I would hold Election Code sections 11.003 and 43.001 are mandatory. Ballots east by voters outside the election precinct in which *826they resided were therefore illegal and may not be counted in the present case.
Election contests are statutory proceedings authorized and governed by the Election Code. In such proceedings, the court must “ascertain whether the outcome of the contested election, as shown by the final canvass, is not the true outcome because ... illegal votes were counted.” Tex. Elec.Code § 221.003. In the present contest, the record shows that deducting the illegal votes east for Shaw — votes cast in violation of section 11.003 — did not affect the result. After deducting the illegal votes, Shaw received 3,869 votes and Honts 3,703. With regard to the contest between Moten and Wallace, the record does not permit a court to determine the true outcome of the election in Precinct 250. I would, accordingly, hold that election void. See Tex. Elec.Code § 221.012(b).
I therefore concur in the judgment respecting the contest between Honts and Shaw; I dissent from the judgment respecting the contest between Moten and Wallace.
. The word "shall,” used in section 43.001, is ordinarily mandatory in effect.

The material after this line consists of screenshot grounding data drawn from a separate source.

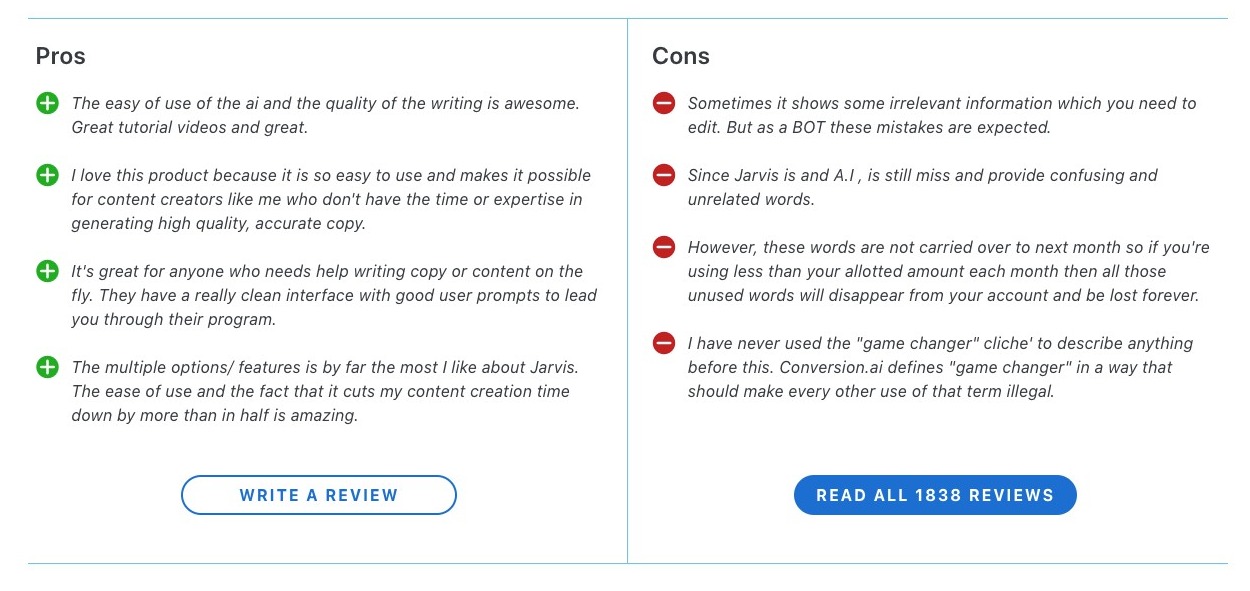Click green plus icon beside "I love this product"
The image size is (1250, 591).
(47, 175)
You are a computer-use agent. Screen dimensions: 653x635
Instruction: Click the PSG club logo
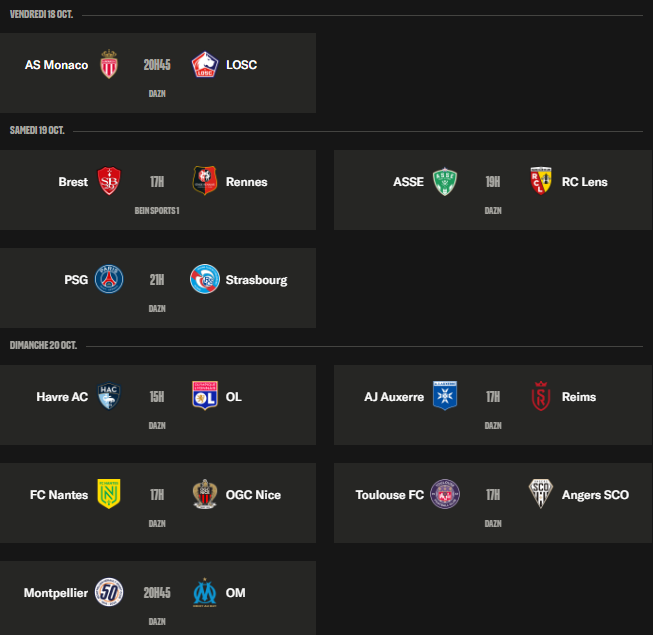click(109, 280)
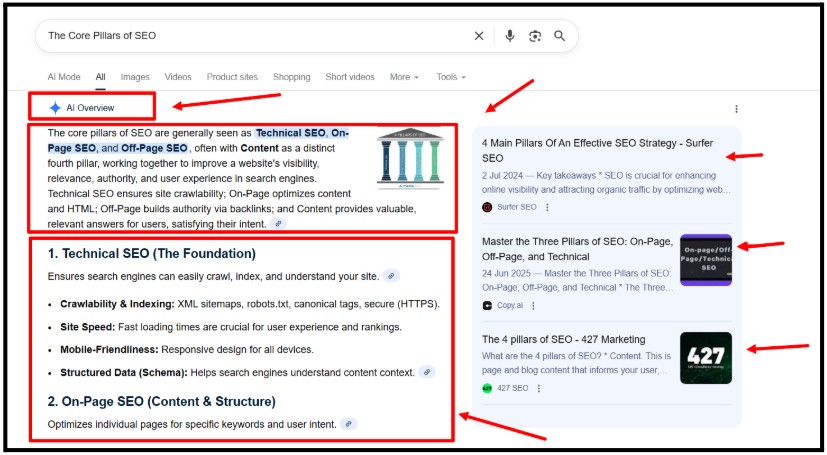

By expressly incorporating the Code Construction Act into the Election Code, the legislature presumably intended the word "shall," used in section 43.001, "to impose a duty.” See Tex. Elec.Code § 11.003, Tex. Gov’t Code § 311.016 (West Supp.1998). The expression "may vote only,” as used in Election Code section 11.003, constitutes a permission coupled with a limitation. See Tex. Gov’t Code § 311.016; Am. Nat. Ins. Co. v. Rodriguez, 152 S.W. 871, 872 (Tex.Civ.App.—San Antonio 1913, no writ). The majority have not stated what legislative purpose requires a construction that sections 11.003 and 43.001 are merely directory. See Inwood North Homeowners’ Ass'n, Inc. v. Meier, 625 S.W.2d 742, 743-44 (Tex.Civ.App.—Houston [1st Dist.] 1981, no writ).
. The Harrison court distinguished “cases where the whole of the qualified electors ... all voted at the same polling place.” Harrison, 271 S.W.2d at 389. While the Harrison opinion does not identify the decisions it distinguished as inapplicable, the court evidently referred to Anderson v. Crow, 260 S.W.2d 227, 233-34 (Tex.Civ.App.—Austin 1953, mand. overr.); Waters v. Gunn, 218 S.W.2d 235, 236-37 (Tex.Civ.App. —Amarillo 1949, writ ref’d n.r.e); and Parks v. West, 108 S.W. 466, 470 (Tex.Civ.App. 1908), rev'd, 102 Tex. 11, 111 S.W. 726 (1908). These decisions rest on the idea that when all voters in a government unit vote at a single voting place, the governmental unit itself is the election precinct contemplated by section 11.003 and its predecessors.
. Contrary to the majority opinion, in these two decisions the voters voted in the right box but outside the geographical boundaries of the district.